-- start INPUT ROWS --

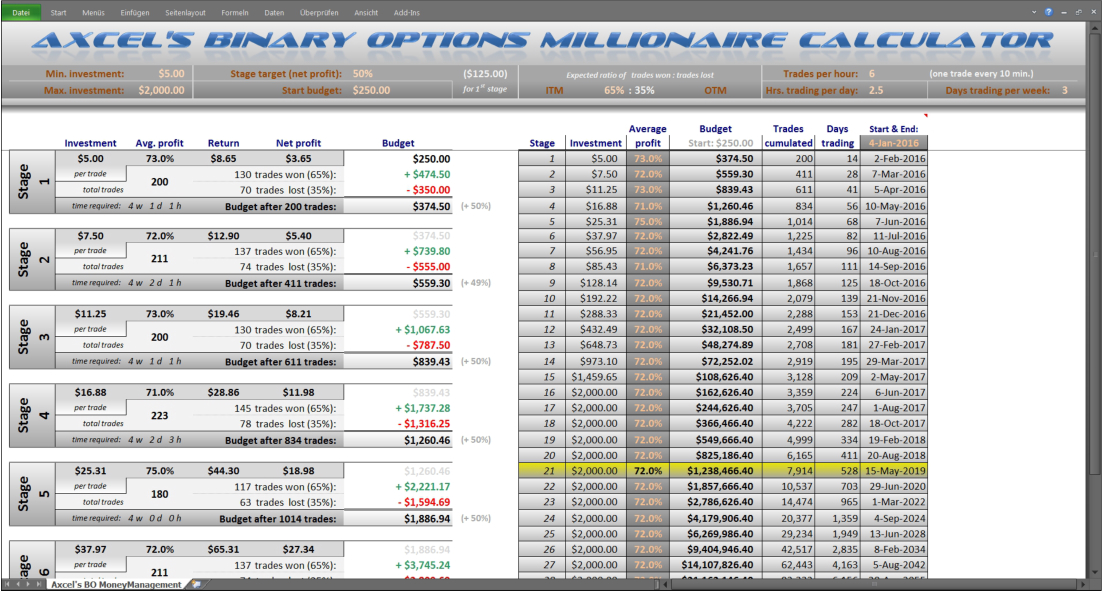Click the Stage target 50% cell
The image size is (1102, 591).
pyautogui.click(x=363, y=74)
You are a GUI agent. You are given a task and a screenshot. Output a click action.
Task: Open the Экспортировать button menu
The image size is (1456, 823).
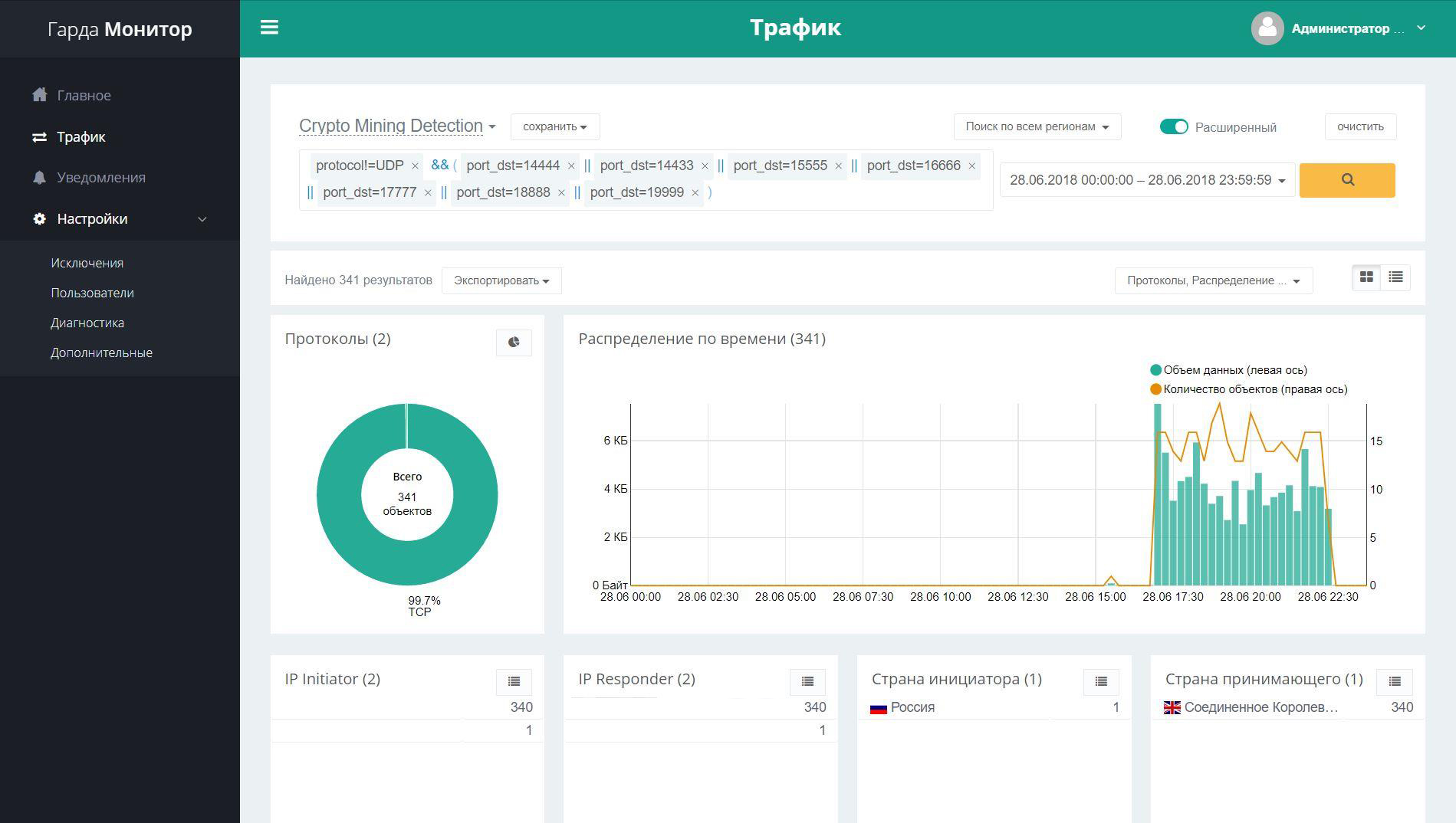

-- end INPUT ROWS --

# TASK TO CARRY OUT
Quote the lines of the material above word for word, from start to end, leaving out the pictures.

# EXERCISE SOLUTION
Click the Stage target 50% cell
The image size is (1102, 591).
pyautogui.click(x=363, y=74)
You are a GUI agent. You are given a task and a screenshot. Output a click action.
Task: Open the Экспортировать button menu
The image size is (1456, 823).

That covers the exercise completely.